As the President-to-be headed for Washington, to swear the oath on a bible used by Lincoln, did he ponder on Lincoln’s: ‘With malice toward none; with charity for all’?

In the inaugural address Barack Hussein Obama vowed: ‘To the Muslim world, we seek a way forward, based on mutual respect.’ The following day, he stated: ‘Transparency and the rule of law will be the touchstone of this Presidency.’ On 24th January, the (London) Independent opined: ‘With a stroke of the pen, Mr. Obama halted his predecessors … policy to (bend) the U.S. Constitution and international legal obligations under the Geneva Conventions.’

Eight days in, he told Al-Arabiya: ‘My job to the Muslim world is to communicate that Americans are not your enemy’ (as he prepared to send thousands more troops to cull humanity in the villages and valleys of Afghanistan.)

Reality chrystalised thirteen days in. On 2nd February, an unamed official stated that some of the tactics of George W. Bush’s ‘Crusade’, sorry, ‘anti-terror’ frenzy, needed retaining : ‘Obviously you need to preserve some troops.
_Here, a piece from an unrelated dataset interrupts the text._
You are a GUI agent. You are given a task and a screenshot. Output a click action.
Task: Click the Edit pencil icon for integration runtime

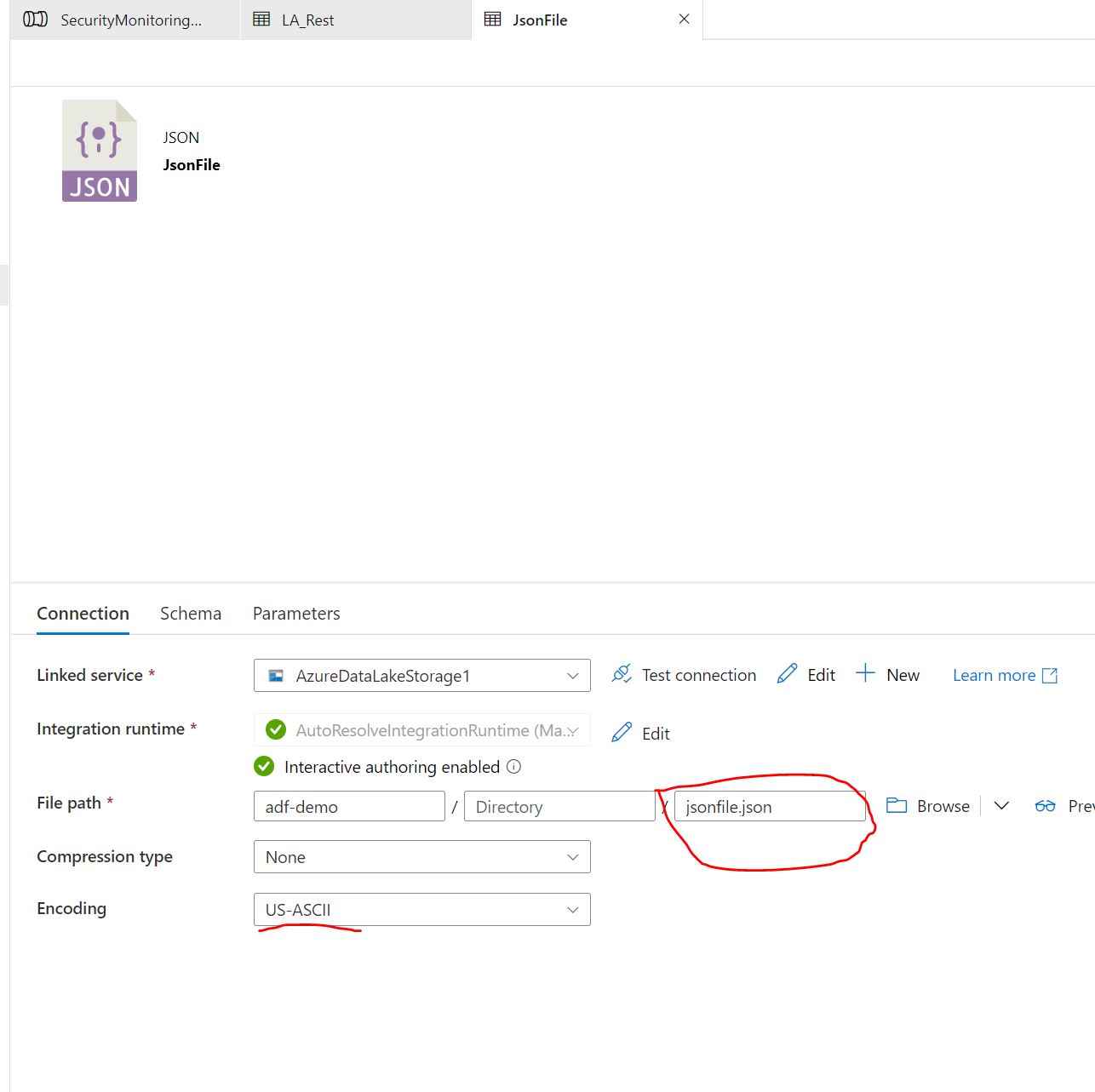[622, 732]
You still have to go after the bad guys … if done within certain parameters it is an acceptable practice.’

R.I.P., ‘The rule of law, touchstone ..’ of the forty fourth Presidency

The ‘folly bordering on insanity’ of the Afghan invasion has entered it’s body-littered eighth year. The gulag that is Bagram (and its counterparts dotted around the globe) remain. The uncharged, condemned, rotting in Guantanamo, may be moved to rot in prisons in the US. Will the world know if any go missing to be spirited into the limbo of another unknown destination? It is also reported that some may be sent to Saudi Arabia, where an Obama spokesman said in chilling Orwell-speak : ‘Excellent re-education facilities’ have been developed.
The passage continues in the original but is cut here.